### TASK REQUIREMENTS
Pull out every line in the items below that contains the word "Texas". Match uppercase and lowercase letters precisely.

### RECORDS SUPPLIED
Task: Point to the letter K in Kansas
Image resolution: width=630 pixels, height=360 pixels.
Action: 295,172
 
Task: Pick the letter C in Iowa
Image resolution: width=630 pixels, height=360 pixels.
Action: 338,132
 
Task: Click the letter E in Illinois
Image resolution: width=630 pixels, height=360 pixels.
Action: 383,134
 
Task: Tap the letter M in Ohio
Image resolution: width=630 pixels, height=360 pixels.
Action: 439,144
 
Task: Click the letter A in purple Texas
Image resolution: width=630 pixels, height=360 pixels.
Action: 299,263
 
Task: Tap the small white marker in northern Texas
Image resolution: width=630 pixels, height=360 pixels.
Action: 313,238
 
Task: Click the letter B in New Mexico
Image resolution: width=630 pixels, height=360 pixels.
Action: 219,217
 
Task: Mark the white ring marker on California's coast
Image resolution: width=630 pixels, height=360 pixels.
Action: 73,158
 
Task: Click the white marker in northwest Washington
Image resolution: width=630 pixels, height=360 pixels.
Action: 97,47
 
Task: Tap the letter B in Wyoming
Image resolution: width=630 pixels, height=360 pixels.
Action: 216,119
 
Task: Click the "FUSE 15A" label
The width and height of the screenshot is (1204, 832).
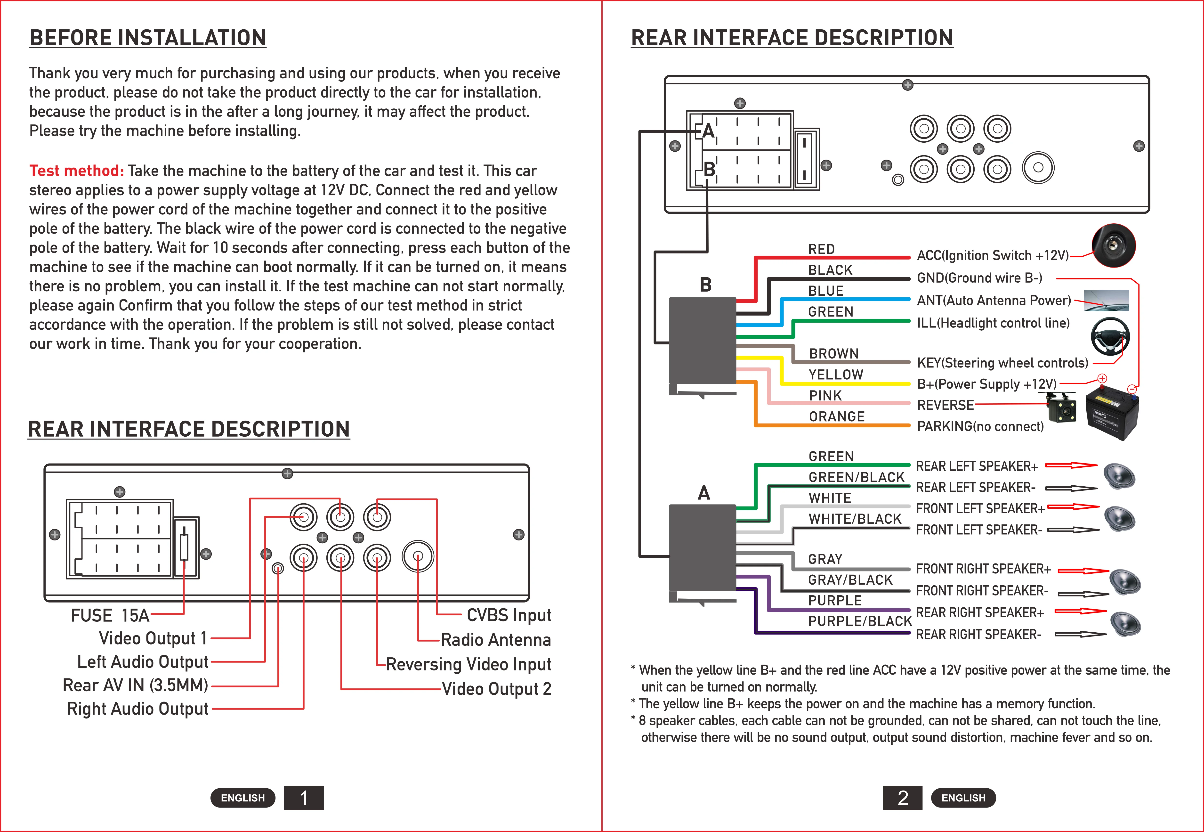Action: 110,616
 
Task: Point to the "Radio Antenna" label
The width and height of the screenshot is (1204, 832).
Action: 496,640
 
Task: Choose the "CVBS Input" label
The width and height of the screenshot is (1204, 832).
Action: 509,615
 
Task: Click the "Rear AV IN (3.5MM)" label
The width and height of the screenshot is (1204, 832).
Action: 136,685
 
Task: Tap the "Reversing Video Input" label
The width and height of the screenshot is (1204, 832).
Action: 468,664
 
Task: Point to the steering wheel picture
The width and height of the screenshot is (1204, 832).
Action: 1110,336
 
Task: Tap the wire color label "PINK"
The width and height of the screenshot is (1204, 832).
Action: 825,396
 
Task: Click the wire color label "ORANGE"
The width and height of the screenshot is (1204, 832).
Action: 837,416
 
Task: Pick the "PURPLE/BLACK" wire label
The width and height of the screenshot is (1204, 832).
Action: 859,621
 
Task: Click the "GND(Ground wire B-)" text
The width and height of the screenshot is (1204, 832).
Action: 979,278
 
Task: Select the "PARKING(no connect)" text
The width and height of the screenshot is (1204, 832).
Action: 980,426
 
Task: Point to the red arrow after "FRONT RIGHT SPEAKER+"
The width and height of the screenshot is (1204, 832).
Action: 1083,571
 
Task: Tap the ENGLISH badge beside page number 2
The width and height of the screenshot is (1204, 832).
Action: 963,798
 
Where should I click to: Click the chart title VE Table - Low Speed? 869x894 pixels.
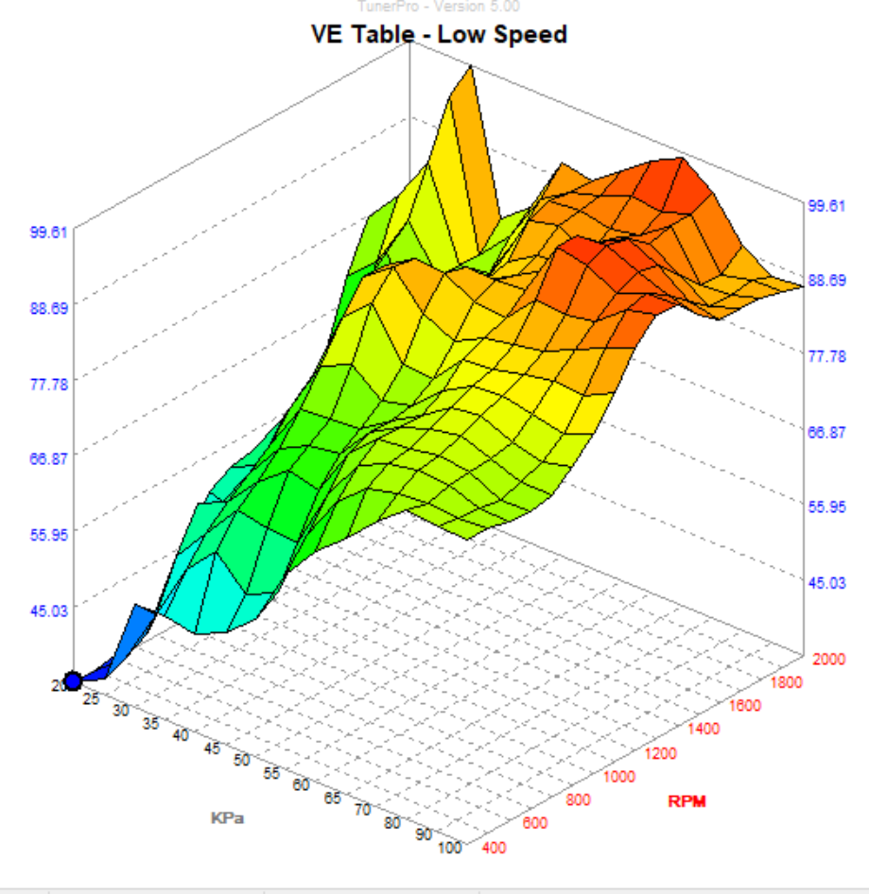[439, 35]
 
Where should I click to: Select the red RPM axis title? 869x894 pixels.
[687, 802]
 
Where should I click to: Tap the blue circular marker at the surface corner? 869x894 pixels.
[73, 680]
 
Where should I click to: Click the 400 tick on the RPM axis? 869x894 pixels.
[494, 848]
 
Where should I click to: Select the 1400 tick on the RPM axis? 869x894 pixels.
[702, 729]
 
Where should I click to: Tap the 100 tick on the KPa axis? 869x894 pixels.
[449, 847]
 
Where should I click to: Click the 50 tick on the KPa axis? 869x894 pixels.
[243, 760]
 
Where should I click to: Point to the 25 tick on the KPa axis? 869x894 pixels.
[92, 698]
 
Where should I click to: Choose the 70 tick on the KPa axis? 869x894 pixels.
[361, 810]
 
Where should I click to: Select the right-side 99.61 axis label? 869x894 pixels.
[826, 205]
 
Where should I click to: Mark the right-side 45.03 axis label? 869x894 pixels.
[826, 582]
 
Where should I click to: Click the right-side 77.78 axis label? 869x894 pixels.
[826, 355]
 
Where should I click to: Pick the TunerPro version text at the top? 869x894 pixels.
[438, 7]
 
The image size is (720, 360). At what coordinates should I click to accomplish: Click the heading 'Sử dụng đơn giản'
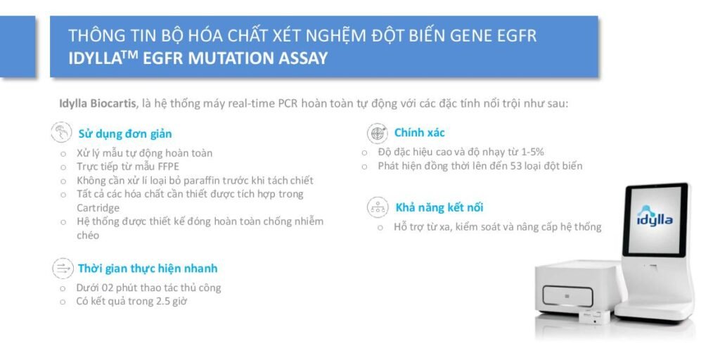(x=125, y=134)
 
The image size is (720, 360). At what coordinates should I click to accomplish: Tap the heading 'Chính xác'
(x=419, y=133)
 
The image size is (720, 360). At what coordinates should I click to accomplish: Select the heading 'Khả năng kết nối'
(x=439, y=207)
...
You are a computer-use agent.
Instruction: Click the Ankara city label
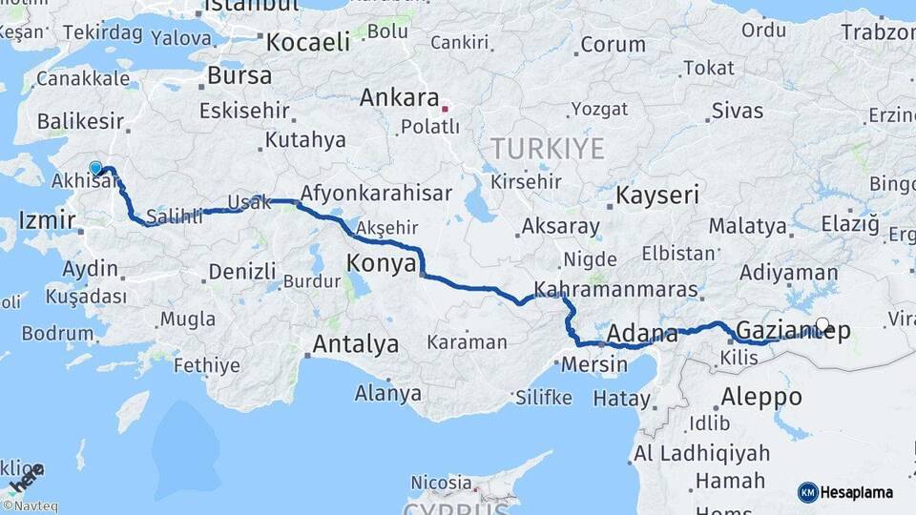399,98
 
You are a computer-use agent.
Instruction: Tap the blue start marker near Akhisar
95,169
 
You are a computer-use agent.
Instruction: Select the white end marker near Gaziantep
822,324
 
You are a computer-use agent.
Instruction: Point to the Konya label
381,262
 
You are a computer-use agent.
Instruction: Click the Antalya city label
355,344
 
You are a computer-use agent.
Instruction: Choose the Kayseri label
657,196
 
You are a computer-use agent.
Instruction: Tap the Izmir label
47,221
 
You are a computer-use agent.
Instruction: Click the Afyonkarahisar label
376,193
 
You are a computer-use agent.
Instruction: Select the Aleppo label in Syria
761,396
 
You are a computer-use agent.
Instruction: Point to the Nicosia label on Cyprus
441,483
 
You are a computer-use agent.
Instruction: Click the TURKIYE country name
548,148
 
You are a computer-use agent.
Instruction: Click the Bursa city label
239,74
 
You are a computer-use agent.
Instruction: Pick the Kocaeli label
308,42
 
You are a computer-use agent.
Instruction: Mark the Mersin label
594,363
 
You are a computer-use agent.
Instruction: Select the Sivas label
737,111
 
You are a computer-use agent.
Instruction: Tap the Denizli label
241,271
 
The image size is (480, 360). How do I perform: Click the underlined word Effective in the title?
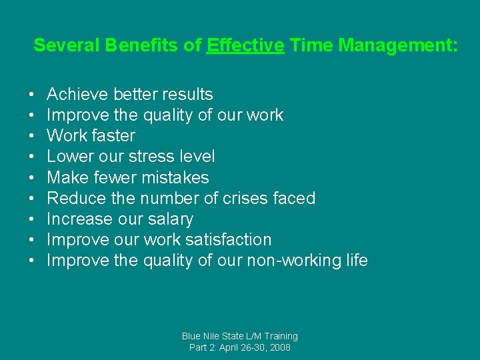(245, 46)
--
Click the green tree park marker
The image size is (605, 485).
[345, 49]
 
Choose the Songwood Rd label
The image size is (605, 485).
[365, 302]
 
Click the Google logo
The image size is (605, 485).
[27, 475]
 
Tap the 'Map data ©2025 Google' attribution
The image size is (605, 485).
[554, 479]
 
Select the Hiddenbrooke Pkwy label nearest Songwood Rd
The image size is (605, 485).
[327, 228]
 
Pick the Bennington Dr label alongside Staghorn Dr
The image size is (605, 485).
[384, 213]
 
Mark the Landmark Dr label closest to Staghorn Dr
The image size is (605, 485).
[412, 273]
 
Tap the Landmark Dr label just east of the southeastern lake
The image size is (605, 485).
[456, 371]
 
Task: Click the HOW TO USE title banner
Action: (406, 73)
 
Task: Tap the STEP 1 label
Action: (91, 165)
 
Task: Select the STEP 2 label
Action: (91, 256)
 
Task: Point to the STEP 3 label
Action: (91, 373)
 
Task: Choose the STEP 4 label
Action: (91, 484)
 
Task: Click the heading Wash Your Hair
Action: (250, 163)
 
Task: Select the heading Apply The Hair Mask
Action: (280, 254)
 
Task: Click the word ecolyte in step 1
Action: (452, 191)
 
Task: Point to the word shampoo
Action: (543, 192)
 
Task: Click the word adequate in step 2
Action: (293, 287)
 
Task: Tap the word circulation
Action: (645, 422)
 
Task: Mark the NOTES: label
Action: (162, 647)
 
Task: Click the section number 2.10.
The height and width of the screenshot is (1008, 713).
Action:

### WRITTEN ANSWER
Task: Click the letter A in purple Texas
Task: Tap the small white marker in northern Texas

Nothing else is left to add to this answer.